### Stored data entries
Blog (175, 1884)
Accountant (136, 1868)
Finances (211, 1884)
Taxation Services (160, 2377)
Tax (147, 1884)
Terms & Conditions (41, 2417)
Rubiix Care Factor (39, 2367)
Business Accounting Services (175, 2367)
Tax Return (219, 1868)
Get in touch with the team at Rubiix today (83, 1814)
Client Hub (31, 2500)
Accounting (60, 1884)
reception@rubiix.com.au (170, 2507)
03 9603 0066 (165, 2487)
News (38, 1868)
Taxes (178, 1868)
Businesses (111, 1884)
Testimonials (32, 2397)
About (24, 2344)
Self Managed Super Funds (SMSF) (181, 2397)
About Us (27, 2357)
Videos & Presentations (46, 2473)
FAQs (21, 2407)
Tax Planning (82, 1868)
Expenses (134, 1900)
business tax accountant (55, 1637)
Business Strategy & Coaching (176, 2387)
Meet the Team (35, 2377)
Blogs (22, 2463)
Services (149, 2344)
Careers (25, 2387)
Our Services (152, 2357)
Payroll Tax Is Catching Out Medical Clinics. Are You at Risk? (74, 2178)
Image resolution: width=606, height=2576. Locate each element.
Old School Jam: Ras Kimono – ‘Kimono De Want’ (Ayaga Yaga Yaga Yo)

### Task objective
Out of the data above, transcribe exactly and only the lines starting with the line that has "Rubiix Care Factor (39, 2367)" and going on through the line that has "Expenses (134, 1900)", both included.

### Response to this task
Rubiix Care Factor (39, 2367)
Business Accounting Services (175, 2367)
Tax Return (219, 1868)
Get in touch with the team at Rubiix today (83, 1814)
Client Hub (31, 2500)
Accounting (60, 1884)
reception@rubiix.com.au (170, 2507)
03 9603 0066 (165, 2487)
News (38, 1868)
Taxes (178, 1868)
Businesses (111, 1884)
Testimonials (32, 2397)
About (24, 2344)
Self Managed Super Funds (SMSF) (181, 2397)
About Us (27, 2357)
Videos & Presentations (46, 2473)
FAQs (21, 2407)
Tax Planning (82, 1868)
Expenses (134, 1900)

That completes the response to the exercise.